I am currently trying to modify the Github Action in this repo to handle step 1 (on my local machine I'm using https://github.com/cldwalker/logseq-query which works well but wasn't easy for me to set up on a server since it seems to require the desktop version of Logseq?). Steps 2 and 3 I have working remotely. I'm using this system to publish my notes here: https://denizay.org.

Let me know if you have questions or want to support any flow like this down the line, I'd be happy to discuss it. And thanks for your work on your publishing flow, it's been great!

@daydemir Hi, thanks for sharing your interesting approach!

@daydemir Hi, thanks for the sharing, and your website looks beautiful!

(on my local machine I'm using https://github.com/cldwalker/logseq-query which works well but wasn't easy for me to set up on a server since it seems to require the desktop version of Logseq?)

You can use https://github.com/logseq/nbb-logseq to parse the blocks (db) from markdown/org files without requiring the desktop app.

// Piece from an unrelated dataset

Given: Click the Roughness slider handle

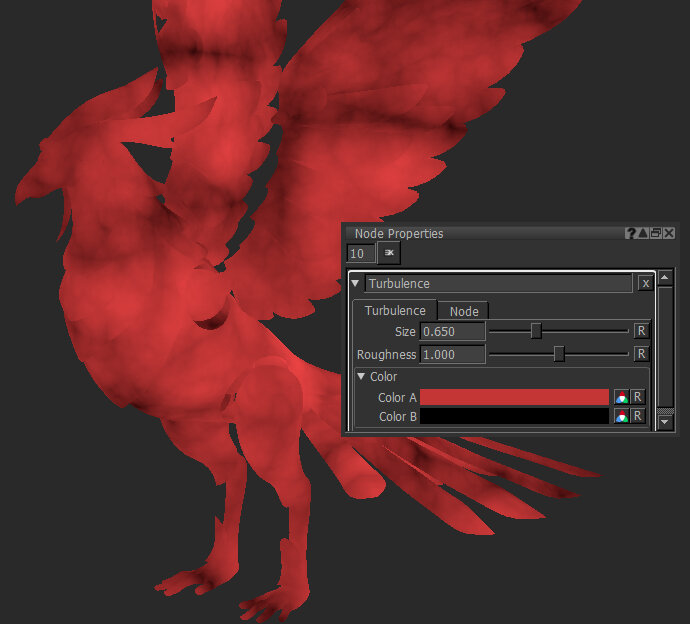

This is an example to build a db from files and enable queries remotely.

@daydemir https://github.com/logseq/graph-validator is another good example as it demonstrates using nbb-logseq from a github action. You may also be interested in https://github.com/dom8509/logseq-to-markdown which is using nbb-logseq to export to hugo. Also Durham represent 😄

@tiensonqin @logseq-cldwalker thanks so much for these pointers! I didn't know about nbb-logseq, will take a look at that and the graph-validator.

I also hadn't seen this specific md conversion before so I'll need to take a look (looks like it might be related to logseq-schrodinger), but everywhere I've seen conversions to md files for Hugo it misses a couple things that I wanted to support:

  • Unique urls for blocks
  • Showing block references

This requires a pretty specific md file structure for Hugo. For example, here is a link to a block on one of my pages, you can see the breadcrumbs for that block and the references to that block (you can see that it uses the Logseq block UUID as the url for the block): https://denizay.org/graph/building-a-knowledge-graph-in-logseq/6279582c-50d4-45fd-8074-14d506e7520f/. Some sort of block-level permalink is an interesting prototype for one day linking across different people's knowledge graphs...

I still need to improve a bunch of the interactions and UI but this basic organization is working. When I get this flow stable I'll publish it more formally and see if there are other ways to improve it too, or see if these other Logseq publishing tools could integrate this flow.